Originally Posted by Ayvah
What do you mean you're with Larian? Have you found any materials from Larian confirming that Minthara has an "evil" alignment? I'm not aware of any.

To be honest I'm just too lazy to look it up but in an interview before the game was released Sven said that alignment wasn't in the game but would probably be put in because people liked it. (and he's right) Also, clerics of evil gods get the tag [evil cleric] -- notice that Shadowheart is the one party member that has an easy time reading the necromancy of thay because she has that tag.

Originally Posted by Ayvah
As others have pointed out before, BG3 has lots of characters playing against type. We meet a "good" githyanki and even a friendly mindflayer.

Alignment doesn't say you can play against type -- it just sets the standard for the type to be played against. I hope we don't get other good mind flayers -- ruins the eldritch terror of the flayers. Who is the good Gith?

Originally Posted by Ayvah
Originally Posted by KillerRabbit
People just like alignment. Witness the thousands of alignment grid memes.
I disagree. People like it for the same reason people like horoscopes. It's just about putting people into prescriptive boxes. We might as well be trying to work out whether Minthara is a Sagittarius. Whether or not it's helpful is a separate matter.

That's a very Aries point to make wink Yeah, people like horoscopes, good analogy. So what's wrong with that? I mean as long as you aren't using horoscopes to map out the career for a rock band it's all good fun.

I think alignment opens up interesting role playing possibilities. Of course anyone can bring up bad or cliched examples but that doesn't mean all such examples are bad or cliched.

Ever watch Star Trek the Next Generation? There is a core principle of the federation -- the prime directive.

As the right of each sentient species to live in accordance with its normal cultural evolution is considered sacred, no Starfleet personnel may interfere with the normal and healthy development of alien life and culture. Such interference includes introducing superior knowledge, strength, or technology to a world whose society is incapable of handling such advantages wisely. Starfleet personnel may not violate this Prime Directive, even to save their lives and/or their ship, unless they are acting to right an earlier violation or an accidental contamination of said culture. This directive takes precedence over any and all other considerations, and carries with it the highest moral obligation.

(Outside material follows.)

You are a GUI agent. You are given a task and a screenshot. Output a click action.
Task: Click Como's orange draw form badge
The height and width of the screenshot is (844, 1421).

And then the series would put the protagonists in series of moral quandaries where they would need to choose between this value and some competing value. Does the prime directive apply to a slave owning society? What about a society of body snatchers -- parasites that have brainwashed a population into believing that being invaded by a mind control tadpole is the greatest possible honor? Can the crew live up the precepts of their 'alignment' ?

In BG2 Keldorn has a conflict between the two axes of alignment -- the law says his wife should hang, the good says he should forgive her. There is no Lawful and Good resolution, thus the strain in the character and CHARNAME's need to resolve the issue for him.

Your example looks like lots of fun (really!) but I've not played mass effect so I hesitate to comment on an NPC I don't understand but your larger point is correct. Alignment -- like astrological signs -- break down. The question is whether all games need to be like Mass Effect. (as you are telling me it is) Or all fantasy settings need to be like Westeros.

Originally Posted by Ayvah
(There is no correct answer to these questions.)

Which is why they provide the fuel for so many discussions. Which is why they are fun. People need to decide on the basis of the lore, on the personal values they project upon them, upon the context in which the questions show up.

Or, to put it another way, Alignment is fun smile

Last edited by KillerRabbit; 22/01/21 03:55 AM.